Гейдебрег вдел запонки. Насколько легче и быстрее вдевать их в мягкие рубашки, чем в крахмальные. Он снова улыбнулся, и потому, что был доволен удобным вдеванием запонок, и потому, что поражение Визенера пришлось ему кстати. Гейдебрегу казалось, что его присутствие в Аркашоне мешает Визенеру приехать к мадам де Шасефьер: ему смутно вспоминалась библейская притча о Давиде, отбившем Вирсавию у своего царедворца Урии106. И тому подобное. Он чувствовал себя в долгу перед Визенером. Поэтому он был доволен, что и ему есть за что прощать Визенера. «Как и мы отпускаем должникам нашим», — подумал он и надел смокинг. Гейдебрег обозрел грузного господина, смотревшего на него из зеркала. Нет, несмотря на капуйскую изнеженность, он не утратил своего достоинства. Кстати, он и не подумает совершенно избавить от кары Визенера. Но она будет не столь сурова, эта кара.
Таким образом, основание «ПП» не явилось для Гейдебрега тяжелым ударом, но и забыть об этом поражении он не мог. За ужином он держался не так непринужденно, как обычно; Леа и Рауль заметили, что мысли его витают где–то далеко.
Даже ночной отдых его был отравлен. С появлением «ПП» его каникулы кончились, им опять завладела политика.
На следующий день Гейдебрег с раннего утра связался по телефону с Парижем, с Берлином, даже с Берхтесгаденом. Лакей Эмиль позднее с явным неодобрением узнает, какой большой счет за телефонные разговоры оставил в наследство этот надолго расположившийся в Аркашоне гость. Самому Гейдебрегу было неприятно, что рейх и нацистская партия таким образом возложили значительные траты на женщину не совсем чистой расы. Но он не видел возможности возместить даме дополнительные издержки; какие бы дорогие цветы он ни преподнес ей, это будет слабой компенсацией.

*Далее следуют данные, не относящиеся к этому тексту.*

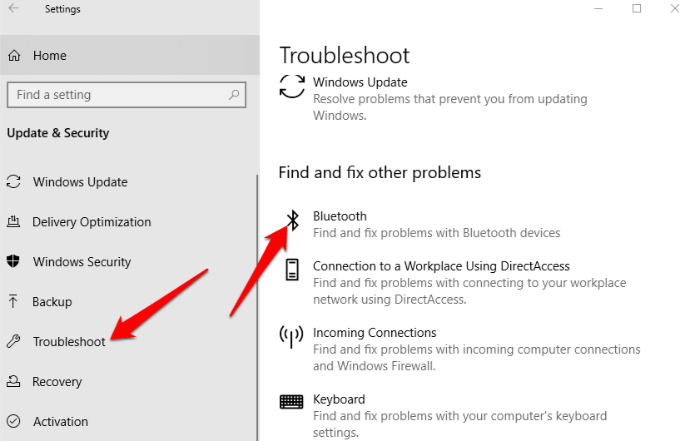The image size is (680, 441).
Task: Open the Keyboard troubleshooter entry
Action: pyautogui.click(x=338, y=399)
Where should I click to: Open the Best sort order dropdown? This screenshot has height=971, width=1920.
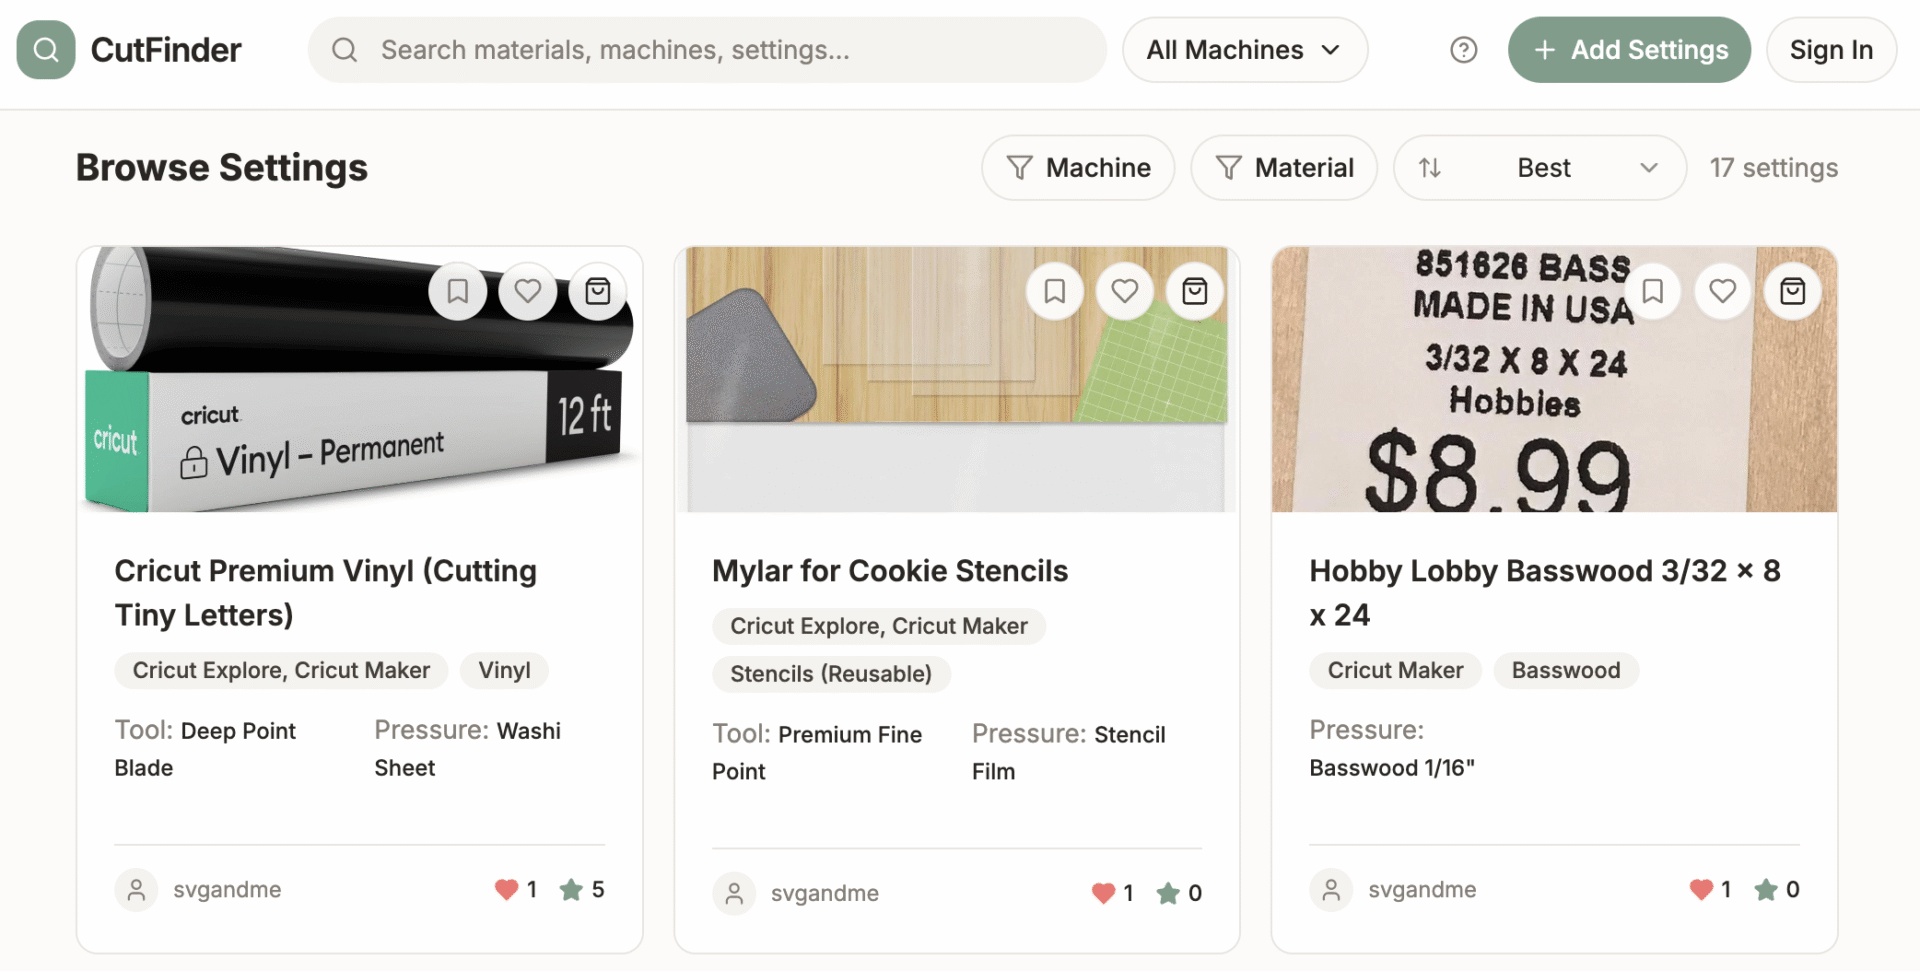point(1540,168)
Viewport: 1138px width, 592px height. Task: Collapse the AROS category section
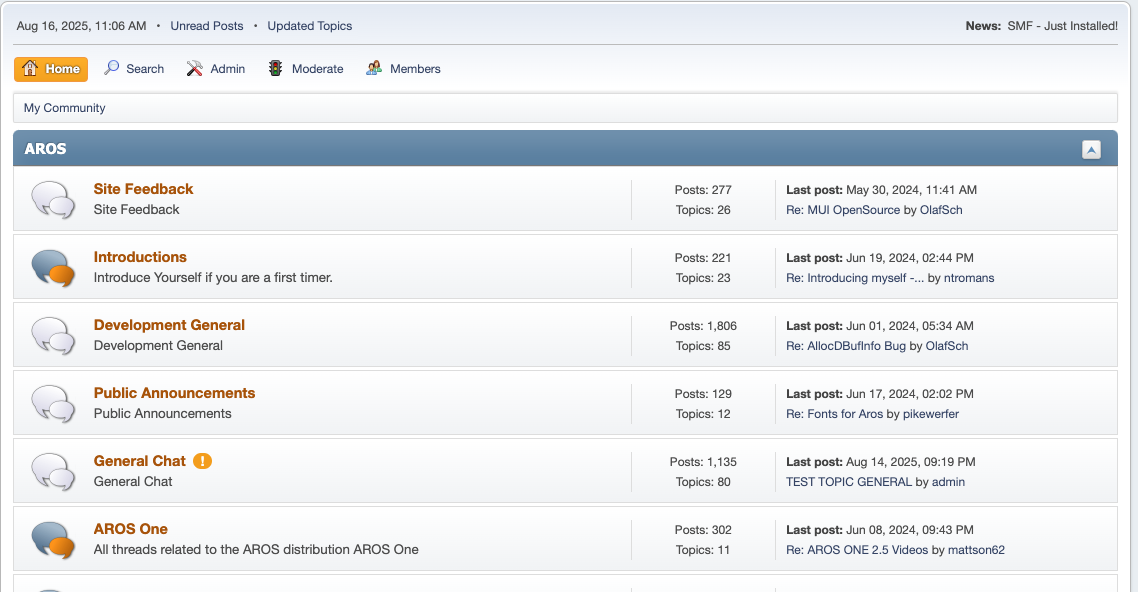(x=1091, y=149)
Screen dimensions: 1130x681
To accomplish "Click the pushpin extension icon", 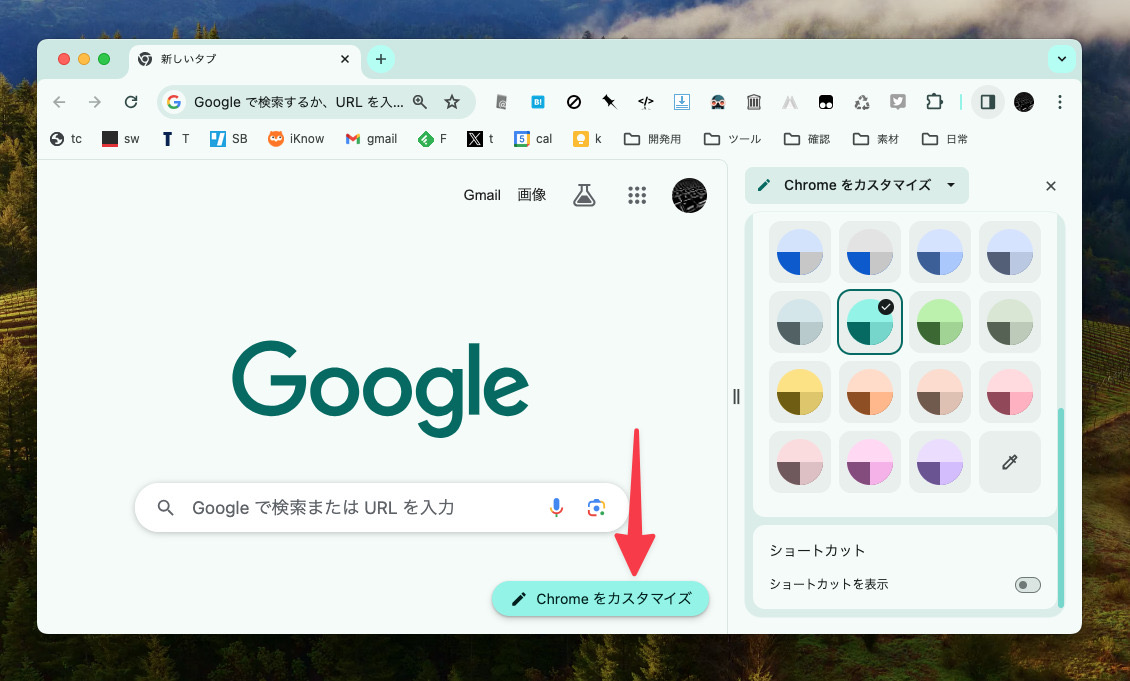I will pos(609,101).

В результате телефонных разговоров он решил уехать в тот же день, и притом прямо в Берлин, не задерживаясь в Париже, не переговорив с Визенером.
Он простился с Леа. Ей бросилось в глаза, что он опять преобразился в толстокожее животное — такой же корректно–деревянный и неуклюжий, как в начале своего пребывания в Париже; даже его французский язык опять изобличал в нем жителя Восточной Пруссии. Он вперил в Леа тусклые белесые глаза, прикрытые почти лишенными ресниц веками, сделал поклон, напоминавший движения марионетки, и сказал:
— Мадам, я приятно провел время в вашем имении. Разрешите поблагодарить вас. — По привычке он чуть не прибавил: от имени фюрера и партии национал–социалистов.
Затем Гейдебрег выехал в Париж, а оттуда тотчас же улетел в Берлин.